L’altra domanda è: dove può andare questo movimento? Dopo che Ehud Barak & Co. hanno finalmente smantellato il Partito Laburista, che venticinque anni fa era diventato neo-liberale, in Israele manca un grande partito socialdemocratico. (Meretz non conta nemmeno in questa fase.) Dov Khanin delFesta della Comunità è forse la voce più chiara e rispettata contro il neoliberismo alla Knesset ed è molto popolare tra i manifestanti (ed è uno dei pochi membri della Knesset ammessi nella tendopoli). Ma il suo partito, che si identifica quasi esclusivamente con la comunità araba, non può fungere da veicolo. Una possibilità molto reale e interessante è che Arye Deri, un mizrahi ultra-ortodosso fondatore dello Shas con grande credibilità anche tra le classi medie laiche, fondasse un partito del genere. Al momento, tuttavia, le proteste non hanno alcun mezzo per radicare il loro movimento. Questa, ovviamente, è la speranza dell'establishment: che la rivolta finisca una volta accettate alcune richieste, altre condannate a comitati interminabili e alla fine delle vacanze estive.

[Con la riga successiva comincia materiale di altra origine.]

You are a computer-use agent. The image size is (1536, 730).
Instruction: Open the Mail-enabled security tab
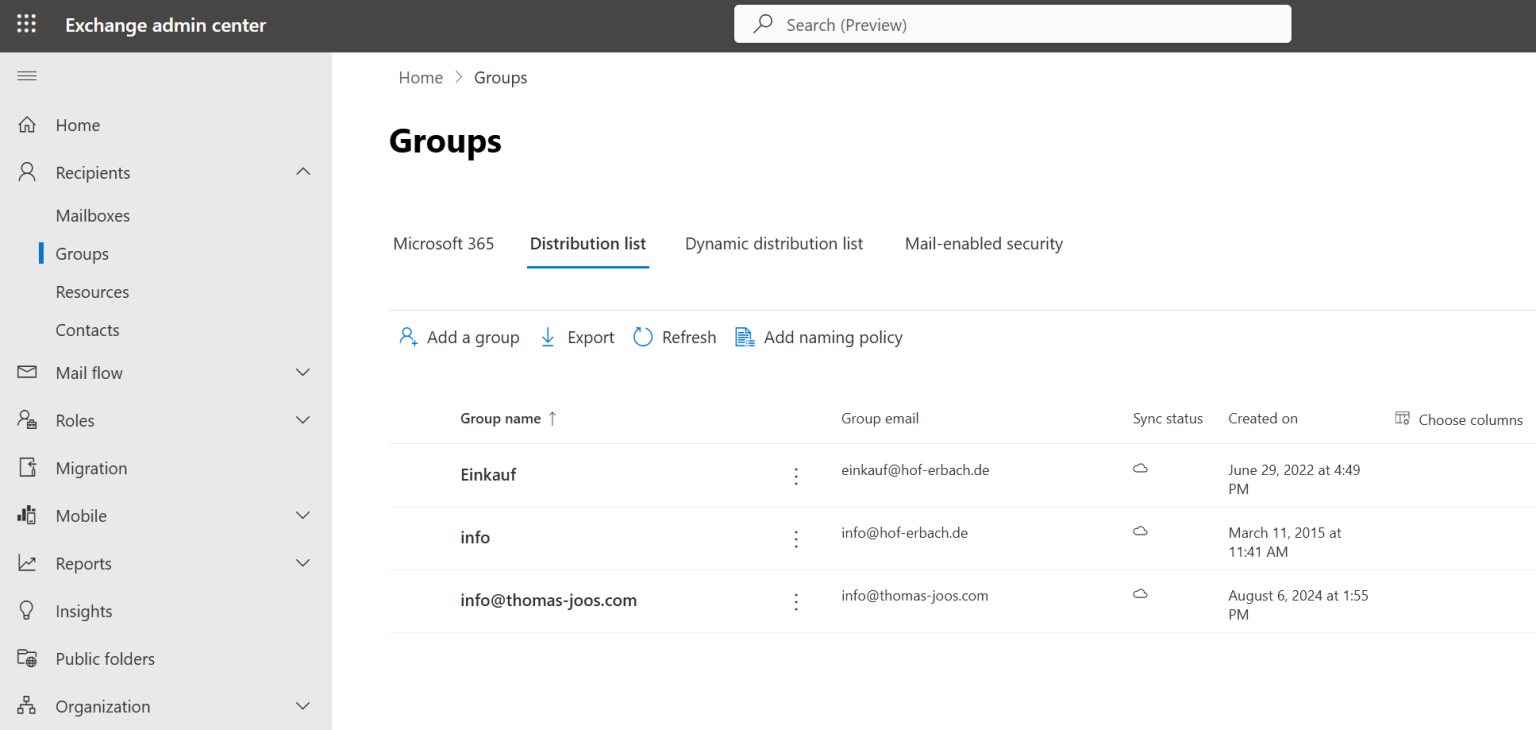point(983,243)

Tuttavia, c'è del potenziale qui. Alcune discussioni stanno diventando politiche (la tendopoli di Tel Aviv comprende una tenda del 1948) e resta da vedere cosa accadrà quando il governo farà ostruzionismo e respingerà. Questa è una rivolta che vale la pena seguire. Forse non una primavera araba, ma una promettente estate israeliana. Un processo di presa di coscienza è certamente iniziato tra gli ebrei israeliani tradizionali che per generazioni sono stati rinchiusi nella “scatola” del pensiero conformista. Quindi processo, flusso e potenziale sono ancora all’ordine del giorno. Una prova di quanto lontano possano arrivare le proteste avverrà a settembre, quando i palestinesi dei territori occupati avvieranno massicce proteste intorno al voto delle Nazioni Unite. Cosa accadrà se le proteste nelle tende sopravviveranno e si estenderanno fino a settembre? Si collegheranno con le loro controparti palestinesi? Noi della sinistra critica, che siamo impegnati in entrambi i movimenti, saremo in grado di fungere da ponte tra loro? Immaginate una marcia di massa da Tel Aviv – a Ramallah – e ritorno! È allora che i paradigmi vengono infranti e si aprono le possibilità di un ordine sociale, politico ed economico completamente nuovo. Possiamo tutti arrivare a settembre.
Jeff Halper è il direttore del Comitato israeliano contro le demolizioni di case (ICAHD). Può essere raggiunto a[email protected]>.